Ramil Safarov
Thousands of people protested against Hungary's decision to extradite Ramil Safarov in Budapest on Tuesday. REUTERS

NATO is not happy with Azerbaijan's president for pardoning, promoting and financially rewarding Ramil Safarov, who was serving a life sentence in Hungary for hacking a fellow NATO solider, who was Armenian, to death with an axe eight years ago during a language-training program.

Budapest authorized Safarov's extradition to his homeland, where last week he was given a hero's homecoming. Armenia severed diplomatic ties with Hungary over its decision to release Safarov for the killing of 26-year-old Gurgen Markarian.

"I am deeply concerned by the Azerbaijani decision to pardon Ramil Safarov. The act he committed in 2004 was a crime which should not be glorified, as this damages trust and does not contribute to the peace process," NATO Secretary General Anders Fogh Rasmussen said in a speech Friday at the Azerbaijan Diplomatic Academy, in Baku, Azerbaijan. "There must be no return to conflict between Armenia and Azerbaijan."

The killing, extradition and pardon have deep political undertones. In 1994, a ceasefire was declared between Azerbaijan and its ethnic Armenian popution, parts of which took up arms over Nagorno-Karabakh, a landlocked region in Azerbaijan populated by ethnic Armenians that had been autonomous from the state under the USSR but which is now globally recognized as part of Azerbaijan. Azeri President Ilham Aliyev has repeatedly vowed to take the region militarily.

Last week, the White House issued a statement condemning Azeri President Ilham Aliyev's pardon.

It added: "The United States is also requesting an explanation from Hungary regarding its decision to transfer Safarov to Azerbaijan."

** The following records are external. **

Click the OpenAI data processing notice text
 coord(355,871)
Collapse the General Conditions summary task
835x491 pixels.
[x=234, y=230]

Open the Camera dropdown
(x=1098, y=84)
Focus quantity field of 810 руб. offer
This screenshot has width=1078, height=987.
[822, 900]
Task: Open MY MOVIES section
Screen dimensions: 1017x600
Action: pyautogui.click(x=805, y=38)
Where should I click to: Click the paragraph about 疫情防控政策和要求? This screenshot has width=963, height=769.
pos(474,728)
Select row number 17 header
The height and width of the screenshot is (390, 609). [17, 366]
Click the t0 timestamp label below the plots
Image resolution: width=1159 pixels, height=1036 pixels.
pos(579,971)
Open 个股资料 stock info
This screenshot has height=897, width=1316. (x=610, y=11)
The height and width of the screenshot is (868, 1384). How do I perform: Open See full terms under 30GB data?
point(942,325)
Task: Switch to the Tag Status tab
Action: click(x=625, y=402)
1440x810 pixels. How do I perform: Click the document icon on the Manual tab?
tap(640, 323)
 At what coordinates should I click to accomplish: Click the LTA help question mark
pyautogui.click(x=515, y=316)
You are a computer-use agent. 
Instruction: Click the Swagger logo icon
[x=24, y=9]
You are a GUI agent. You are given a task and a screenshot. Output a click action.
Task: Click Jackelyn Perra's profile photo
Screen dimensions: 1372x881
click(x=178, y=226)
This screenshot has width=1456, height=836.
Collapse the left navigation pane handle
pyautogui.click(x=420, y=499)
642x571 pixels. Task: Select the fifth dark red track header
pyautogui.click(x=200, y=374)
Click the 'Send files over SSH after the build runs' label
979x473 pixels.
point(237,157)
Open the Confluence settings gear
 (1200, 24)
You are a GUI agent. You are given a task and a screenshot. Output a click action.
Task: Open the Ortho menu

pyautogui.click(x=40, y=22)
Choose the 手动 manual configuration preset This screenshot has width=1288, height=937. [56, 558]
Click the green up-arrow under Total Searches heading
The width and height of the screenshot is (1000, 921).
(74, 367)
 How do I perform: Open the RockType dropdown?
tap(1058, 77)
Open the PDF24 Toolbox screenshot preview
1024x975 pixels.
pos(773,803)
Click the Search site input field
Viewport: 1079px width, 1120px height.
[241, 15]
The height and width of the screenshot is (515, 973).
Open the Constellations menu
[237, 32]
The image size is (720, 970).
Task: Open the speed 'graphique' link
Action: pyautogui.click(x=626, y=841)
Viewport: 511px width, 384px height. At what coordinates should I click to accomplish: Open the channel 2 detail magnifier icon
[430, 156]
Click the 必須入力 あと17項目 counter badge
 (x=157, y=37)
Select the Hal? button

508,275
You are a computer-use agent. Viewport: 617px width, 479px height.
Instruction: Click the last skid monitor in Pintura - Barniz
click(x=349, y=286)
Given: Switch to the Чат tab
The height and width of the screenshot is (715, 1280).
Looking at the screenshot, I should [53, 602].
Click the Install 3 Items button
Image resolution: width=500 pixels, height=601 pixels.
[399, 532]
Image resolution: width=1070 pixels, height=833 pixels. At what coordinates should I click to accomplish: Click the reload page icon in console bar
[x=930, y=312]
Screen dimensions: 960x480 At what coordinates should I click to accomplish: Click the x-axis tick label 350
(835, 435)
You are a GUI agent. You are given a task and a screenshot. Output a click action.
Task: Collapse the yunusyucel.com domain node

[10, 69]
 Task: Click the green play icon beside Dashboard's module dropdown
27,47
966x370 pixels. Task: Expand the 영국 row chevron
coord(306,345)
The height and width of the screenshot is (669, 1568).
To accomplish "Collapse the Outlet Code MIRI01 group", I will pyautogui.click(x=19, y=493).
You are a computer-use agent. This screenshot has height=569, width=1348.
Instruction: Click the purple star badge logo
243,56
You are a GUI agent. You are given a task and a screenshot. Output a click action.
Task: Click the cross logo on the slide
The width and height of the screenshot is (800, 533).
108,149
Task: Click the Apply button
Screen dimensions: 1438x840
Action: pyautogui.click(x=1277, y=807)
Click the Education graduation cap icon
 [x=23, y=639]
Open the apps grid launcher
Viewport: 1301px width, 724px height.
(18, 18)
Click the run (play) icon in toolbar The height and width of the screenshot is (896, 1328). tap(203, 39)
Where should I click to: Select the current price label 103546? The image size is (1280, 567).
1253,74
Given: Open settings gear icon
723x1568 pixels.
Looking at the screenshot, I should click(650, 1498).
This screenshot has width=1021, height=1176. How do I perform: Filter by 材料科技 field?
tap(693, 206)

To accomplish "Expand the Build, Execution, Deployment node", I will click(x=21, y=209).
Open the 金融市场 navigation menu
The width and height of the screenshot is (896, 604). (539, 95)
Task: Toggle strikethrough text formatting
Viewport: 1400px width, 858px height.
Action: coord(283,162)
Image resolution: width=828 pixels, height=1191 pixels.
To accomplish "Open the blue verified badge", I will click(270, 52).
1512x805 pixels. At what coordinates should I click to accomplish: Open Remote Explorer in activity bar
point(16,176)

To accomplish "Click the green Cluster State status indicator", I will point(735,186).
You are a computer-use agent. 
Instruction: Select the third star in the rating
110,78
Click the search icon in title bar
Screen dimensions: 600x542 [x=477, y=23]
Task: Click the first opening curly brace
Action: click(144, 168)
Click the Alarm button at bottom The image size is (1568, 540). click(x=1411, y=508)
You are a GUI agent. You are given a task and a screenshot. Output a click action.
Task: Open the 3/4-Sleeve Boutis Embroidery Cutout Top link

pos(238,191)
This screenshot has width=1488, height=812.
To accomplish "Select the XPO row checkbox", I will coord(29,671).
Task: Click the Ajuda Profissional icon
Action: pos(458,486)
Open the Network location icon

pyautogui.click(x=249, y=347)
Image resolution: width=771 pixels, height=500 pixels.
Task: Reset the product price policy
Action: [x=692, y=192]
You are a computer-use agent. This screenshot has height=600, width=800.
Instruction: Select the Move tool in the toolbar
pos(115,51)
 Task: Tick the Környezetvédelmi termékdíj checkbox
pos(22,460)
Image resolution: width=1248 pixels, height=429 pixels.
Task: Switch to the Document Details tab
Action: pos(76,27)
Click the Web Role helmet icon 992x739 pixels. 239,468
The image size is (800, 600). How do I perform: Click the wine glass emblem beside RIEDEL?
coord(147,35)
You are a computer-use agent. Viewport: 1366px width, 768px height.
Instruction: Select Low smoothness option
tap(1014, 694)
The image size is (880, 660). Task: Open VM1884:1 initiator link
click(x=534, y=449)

The head of Azerbaijan's foreign relations, Novruz Mammadov, issued a statement accusing Armenia's leadership of "open support for terror" that emboldens groups like the Armenian Secret Army for the Liberation of Armenia (ASALA), which is seeking to re-establish the historical boundaries of Armenia, which include a large part of eastern Turkey as well as Nagorno-Karabakh and the land between the disputed region and the Armenian border.

Aliyev's decision to treat Safarov as a war hero has enraged the Armenian public. Public protests were staged this week in the Armenian capital, Yerevan, where Rasmussen visited on Tuesday.

NATO is urging both countries to resolve their conflict "through dialogue, compromise and cooperation," Rasmussen said.

The United Nations backed these statements on Thursday, but Azeri public sentiment appears to be on the side of its president and the convicted killer he pardoned.

"The extradition and pardoning of national army officer Ramil Safarov has filled us, young people, and indeed the entire nation with a sense of pride and joy," said one letter posted on the president's website that purported to be from a local youth club manager, according to the AFP.

Approximately 30,000 people were killed in the 1988-1994 war between the two countries. The countries fought a previous war over the issue from 1918 until the Sovet Union swallowed up both countries in 1922.